**Text excerpt:**
Emerging technologies in the form of large language and image generative AI models offer new opportunities for knowledge management, thereby enhancing company performance, learning, and innovation capabilities. For example, in a study conducted in a Fortune 500 provider of business process software, a generative AI-based system for customer support led to increased productivity of customer support agents and improved retention, while leading to higher positive feedback on the part of customers. The system also expedited the learning and skill development of novice agents.
Like that company, a growing number of organizations are attempting to leverage the language processing skills and general reasoning abilities of large language models (LLMs) to capture and provide broad internal (or customer) access to their own intellectual capital. They are using it for such purposes as informing their customer-facing employees on company policy and product/service recommendations, solving customer service problems, or capturing employees’ knowledge before they depart the organization.
These objectives were also present during the heyday of the “knowledge management” movement in the 1990s and early 2000s, but most companies found the technology of the time inadequate for the task. Today, however, generative AI is rekindling the possibility of capturing and disseminating important knowledge throughout an organization and beyond its walls. As one manager using generative AI for this purpose put it, “I feel like a jetpack just came into my life.” Despite current advances, some of the same factors that made knowledge management difficult in the past are still present.
The Technology for Generative AI-Based Knowledge Management
The technology to incorporate an organization’s specific domain knowledge into an LLM is evolving rapidly. At the moment there are three primary approaches to incorporating proprietary content into a generative model.
Training an LLM from Scratch
One approach is to create and train one’s own domain-specific model from scratch. That’s not a common approach, since it requires a massive amount of high-quality data to train a large language model, and most companies simply don’t have it. It also requires access to considerable computing power and well-trained data science talent.
One company that has employed this approach is Bloomberg, which recently announced that it had created BloombergGPT for finance-specific content and a natural-language interface with its data terminal. Bloomberg has over 40 years’ worth of financial data, news, and documents, which it combined with a large volume of text from financial filings and internet data. In total, Bloomberg’s data scientists employed 700 tokens, or about 350 billion words, 50 billion parameters, and 1.3 million hours of graphics processing unit time. Few companies have those resources available.
Fine-Tuning an Existing LLM
A second approach is to “fine-tune” train an existing LLM to add specific domain content to a system that is already trained on general knowledge and language-based interaction. This approach involves adjusting some parameters of a base model, and typically requires substantially less data — usually only hundreds or thousands of documents, rather than millions or billions — and less computing time than creating a new model from scratch.

**Problem 1:** Please return everything in the generative AI knowledge management excerpt from "Emerging technologies in" down to "of novice agents.", copied word for word.
**Problem 2:** According to the generative AI knowledge management excerpt, how many years of financial data, news, and documents does Bloomberg have?

**The data:**
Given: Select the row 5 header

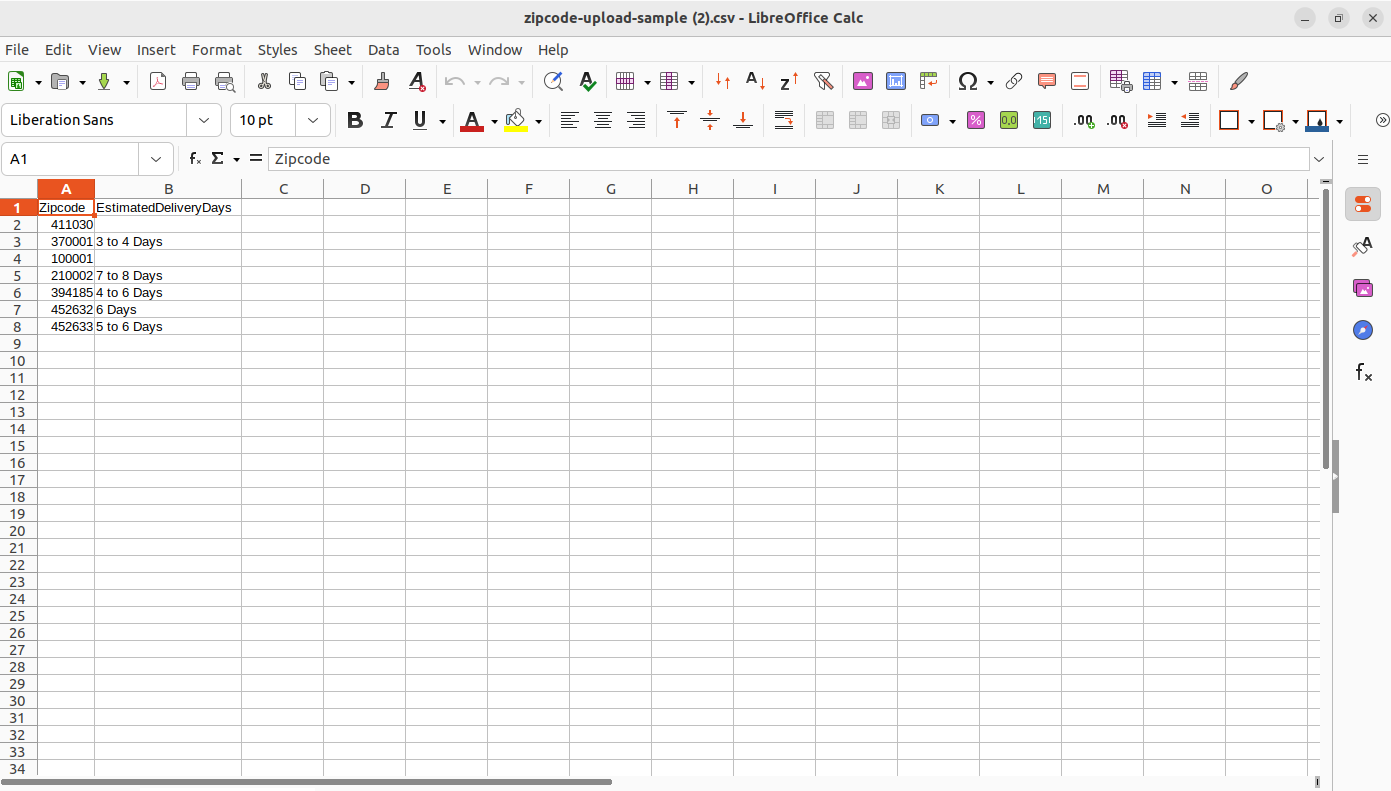Looking at the screenshot, I should tap(17, 275).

**Expected answer 1:**
Emerging technologies in the form of large language and image generative AI models offer new opportunities for knowledge management, thereby enhancing company performance, learning, and innovation capabilities. For example, in a study conducted in a Fortune 500 provider of business process software, a generative AI-based system for customer support led to increased productivity of customer support agents and improved retention, while leading to higher positive feedback on the part of customers. The system also expedited the learning and skill development of novice agents.

**Expected answer 2:** Over 40 years' worth.